> [Exercise brief] Copy verbatim the span of lines beginning at the line that contains "This screenshot has width=374, height=183." and ending with the final line of the data. Exclude pictures from the copy.

Stored items
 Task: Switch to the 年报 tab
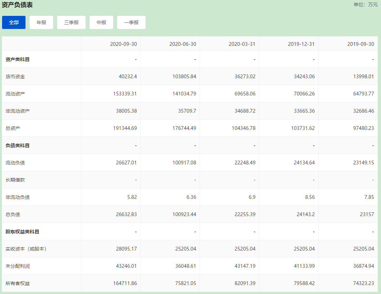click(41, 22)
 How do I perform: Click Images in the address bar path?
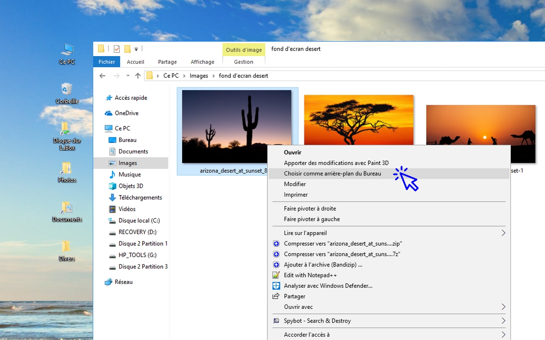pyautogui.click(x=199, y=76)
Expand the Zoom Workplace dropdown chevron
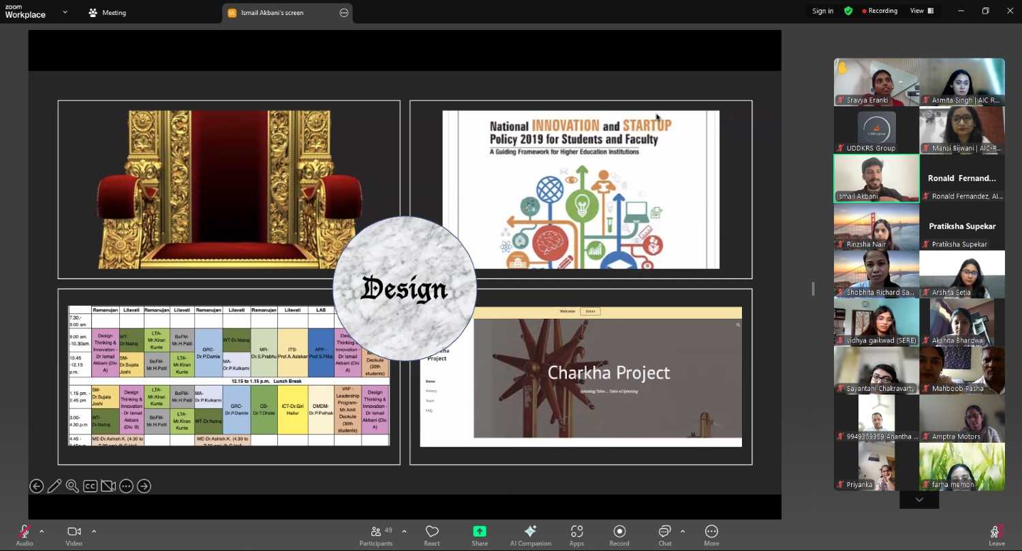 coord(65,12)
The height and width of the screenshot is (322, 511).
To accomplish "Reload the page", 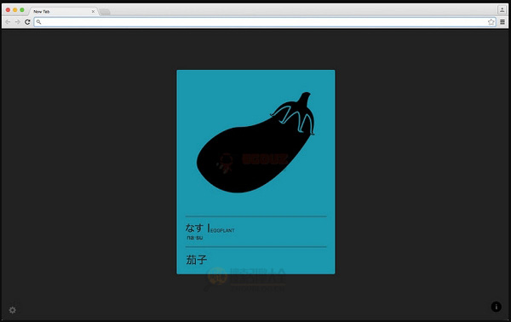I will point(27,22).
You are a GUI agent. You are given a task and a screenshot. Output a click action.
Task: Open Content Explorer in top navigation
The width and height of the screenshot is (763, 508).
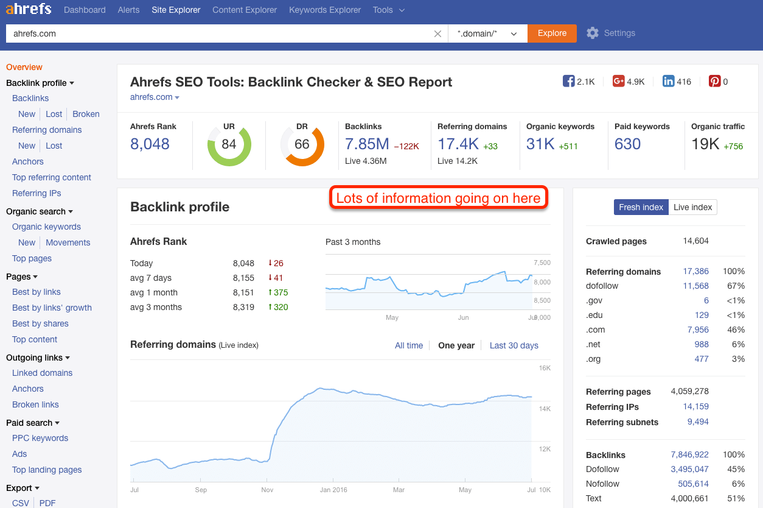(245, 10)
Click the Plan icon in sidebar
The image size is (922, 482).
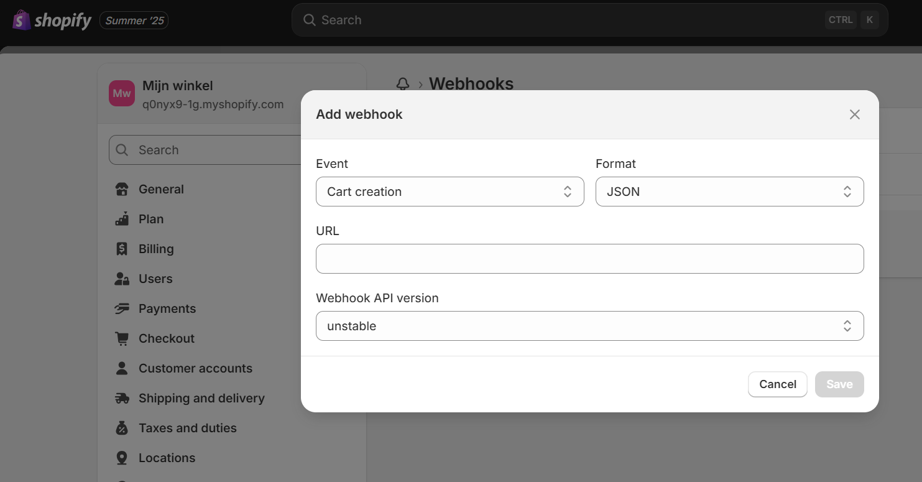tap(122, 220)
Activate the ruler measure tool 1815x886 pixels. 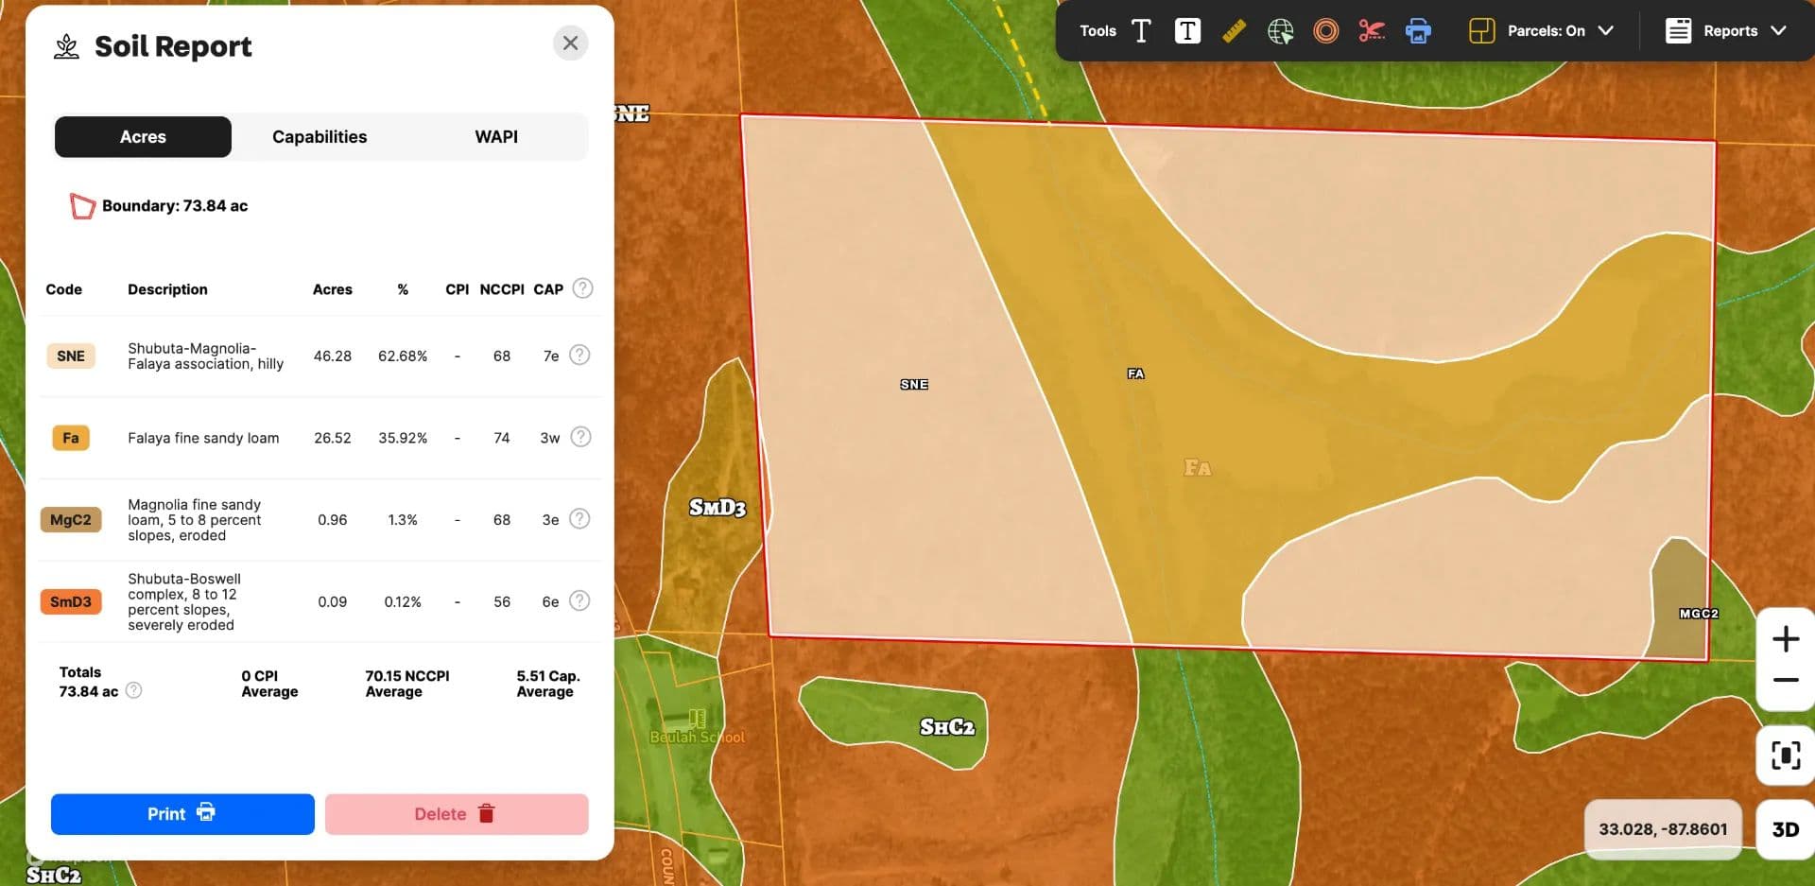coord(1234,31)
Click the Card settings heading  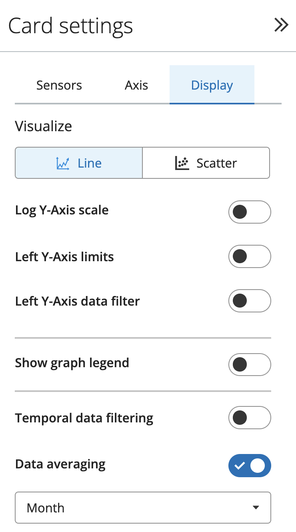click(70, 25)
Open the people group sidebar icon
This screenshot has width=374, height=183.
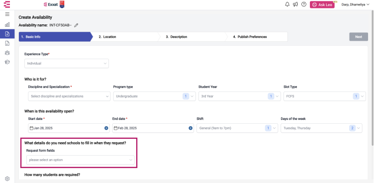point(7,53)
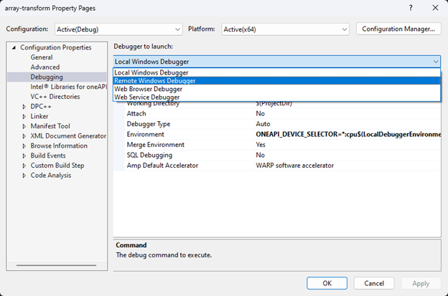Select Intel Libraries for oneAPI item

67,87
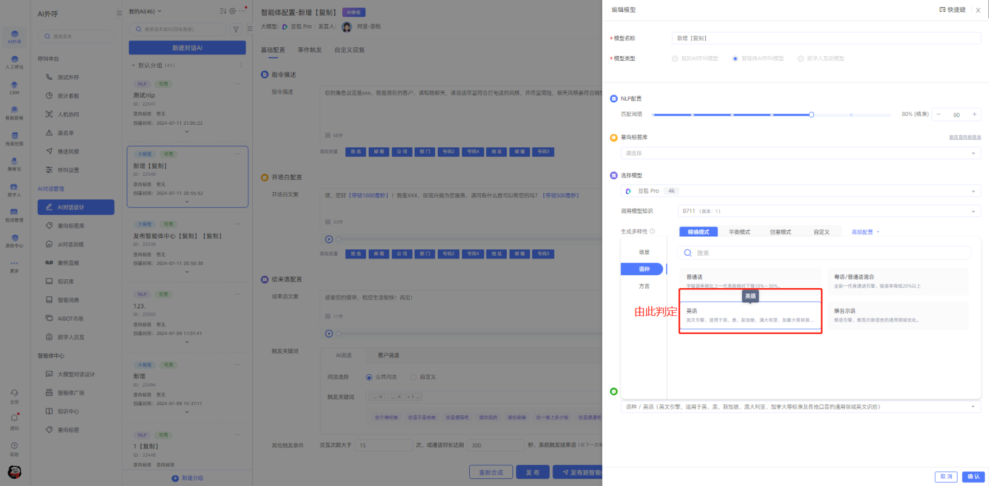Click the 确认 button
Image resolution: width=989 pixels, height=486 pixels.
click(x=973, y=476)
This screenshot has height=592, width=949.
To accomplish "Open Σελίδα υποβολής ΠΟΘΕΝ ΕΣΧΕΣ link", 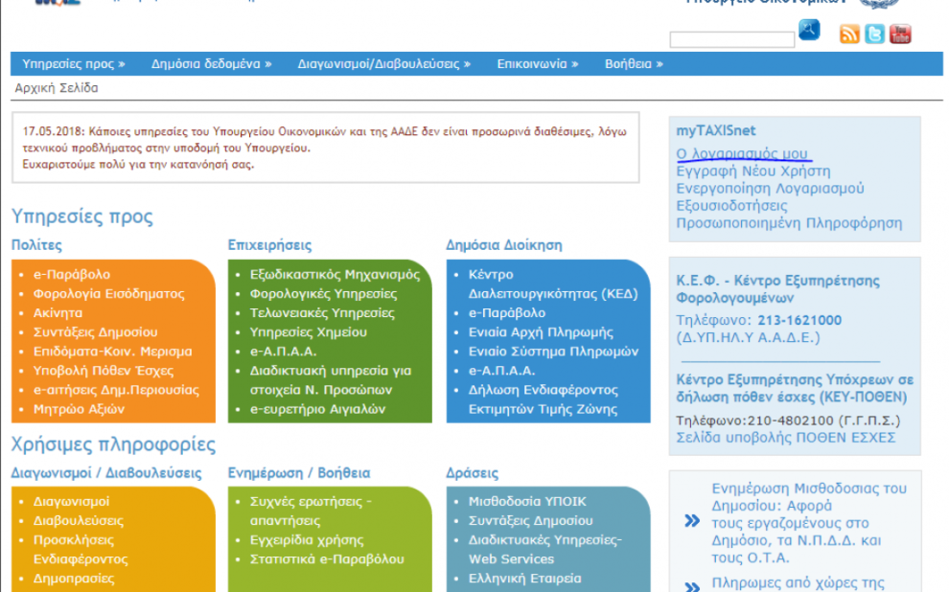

> [Exercise solution]
This screenshot has width=374, height=183.
point(7,53)
Select Intel Libraries for oneAPI item

67,87
Click the 确认 button
Image resolution: width=989 pixels, height=486 pixels.
click(x=973, y=476)
This screenshot has height=592, width=949.
To accomplish "Open Σελίδα υποβολής ΠΟΘΕΝ ΕΣΧΕΣ link", 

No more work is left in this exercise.